My husband has been a chiropractor for more than 40 years, and is also certified as a Functional Medicine Practitioner. He has hundreds and hundreds of hours of education in nutrition, lab testing, the impact of lifestyle choices on health and longevity. Over those years, I cannot even count the many heartbroken patients who came to him for help after getting NONE from multiple MDs. What those MDs had to offer: drugs and surgery. And too often…arrogance. American healthcare is the best in the world for surgeries and emergencies, but for chronic conditions, unfortunately gets a big “L.” True nutritional education for medical doctors is long overdue (over and above the typical 11 hours total they currently receive, mostly centered on diabetes, etc?). Get some chiropractors to teach!
When my Endo DR told me the radioactive iodine treatment they gave me post thyroid cancer didn’t work and actually caused more issues AND my medical DR nearly killing me by prescribing the incorrect pneumonia medication, I found a Functional Health practitioner. She’s done more for me in 6 months than all the DR’s did to me my 57 years on earth. Though it is costly, and my insurance covers nothing, I’m at peace knowing she’s not throwing drugs at me or prescribing something that will shorten my life. God bless your husband for helping people!
That's beautiful!, Tonni. Glad you have a true partner in your health journey!
First of all, Dr. Duncan’s article deserves appreciation; it is both courageous and touches on several long-neglected issues.
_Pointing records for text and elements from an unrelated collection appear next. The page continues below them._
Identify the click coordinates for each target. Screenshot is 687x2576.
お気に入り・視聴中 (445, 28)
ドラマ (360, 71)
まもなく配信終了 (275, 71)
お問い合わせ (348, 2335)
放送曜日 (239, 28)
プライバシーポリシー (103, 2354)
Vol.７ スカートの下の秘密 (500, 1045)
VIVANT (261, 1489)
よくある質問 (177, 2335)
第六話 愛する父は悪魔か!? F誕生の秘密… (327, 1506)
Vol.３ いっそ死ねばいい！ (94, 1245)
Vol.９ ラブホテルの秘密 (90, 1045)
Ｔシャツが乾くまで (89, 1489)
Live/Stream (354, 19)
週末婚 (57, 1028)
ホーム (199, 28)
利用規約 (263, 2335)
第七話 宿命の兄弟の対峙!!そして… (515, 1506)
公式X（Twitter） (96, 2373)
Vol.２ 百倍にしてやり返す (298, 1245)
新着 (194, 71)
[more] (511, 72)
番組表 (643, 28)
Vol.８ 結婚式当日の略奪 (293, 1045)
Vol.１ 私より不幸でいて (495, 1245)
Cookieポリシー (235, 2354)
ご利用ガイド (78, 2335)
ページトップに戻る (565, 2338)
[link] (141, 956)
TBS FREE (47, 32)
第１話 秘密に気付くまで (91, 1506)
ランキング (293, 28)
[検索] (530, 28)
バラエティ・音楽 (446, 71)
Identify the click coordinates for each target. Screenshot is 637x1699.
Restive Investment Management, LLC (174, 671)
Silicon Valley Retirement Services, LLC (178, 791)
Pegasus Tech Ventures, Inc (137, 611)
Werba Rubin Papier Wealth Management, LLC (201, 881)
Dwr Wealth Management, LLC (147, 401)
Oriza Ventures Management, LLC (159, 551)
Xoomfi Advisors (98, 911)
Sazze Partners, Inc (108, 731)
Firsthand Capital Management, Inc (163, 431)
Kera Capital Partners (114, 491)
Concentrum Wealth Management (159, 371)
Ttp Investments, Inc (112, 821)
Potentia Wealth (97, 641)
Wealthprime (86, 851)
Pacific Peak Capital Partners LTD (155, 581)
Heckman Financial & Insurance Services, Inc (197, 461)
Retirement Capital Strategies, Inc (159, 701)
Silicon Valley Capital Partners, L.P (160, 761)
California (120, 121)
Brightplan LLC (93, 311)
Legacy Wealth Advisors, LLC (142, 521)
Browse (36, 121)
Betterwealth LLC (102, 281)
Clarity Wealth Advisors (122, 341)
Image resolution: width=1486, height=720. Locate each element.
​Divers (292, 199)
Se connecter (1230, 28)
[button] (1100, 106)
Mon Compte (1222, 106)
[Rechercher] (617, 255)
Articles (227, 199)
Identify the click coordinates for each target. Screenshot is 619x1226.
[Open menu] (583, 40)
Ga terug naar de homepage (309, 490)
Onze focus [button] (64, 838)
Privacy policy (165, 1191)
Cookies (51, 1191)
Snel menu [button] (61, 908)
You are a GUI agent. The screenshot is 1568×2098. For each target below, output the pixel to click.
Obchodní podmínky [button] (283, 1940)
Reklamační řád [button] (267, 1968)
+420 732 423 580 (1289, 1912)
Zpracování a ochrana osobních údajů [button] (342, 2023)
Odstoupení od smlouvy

Her emphasis on the lack of nutrition training in medical education, the impact of ultra-processed foods, the inadequate nutritional standards even within hospitals, physicians feeling unprepared, and the importance of preventive medicine are truly valuable points. In that sense, the piece effectively summarizes the visible side of the problem.
Yet when we look a little deeper, I believe a more fundamental layer is being overlooked:
What physicians should learn is not only nutritional science, but how the biological body was shaped through evolutionary history. Because the human organism did not evolve for the world we live in today; it evolved for the conditions of hundreds of thousands of years ago. Therefore, obesity, chronic disease, insulin resistance, loss of appetite control, and our vulnerability to processed foods are all consequences of this evolutionary mismatch.
If a physician, instead of simply saying “eat this, avoid that,” can explain why the brain treats high-calorie foods as rewards, why the body seeks sugar as if it were scarce, and why self-control breaks down in the modern food environment, then true and lasting change becomes possible. The issue is not a failure of willpower; it is an evolutionary mechanism trapped in a world it didn’t evolve for.
Our thought patterns and decision-making pathways are also products of this mechanism; we often believe we are choosing freely, while ancient impulses are choosing for us.
Medical education will achieve far more permanent results the day it incorporates this deep evolutionary understanding.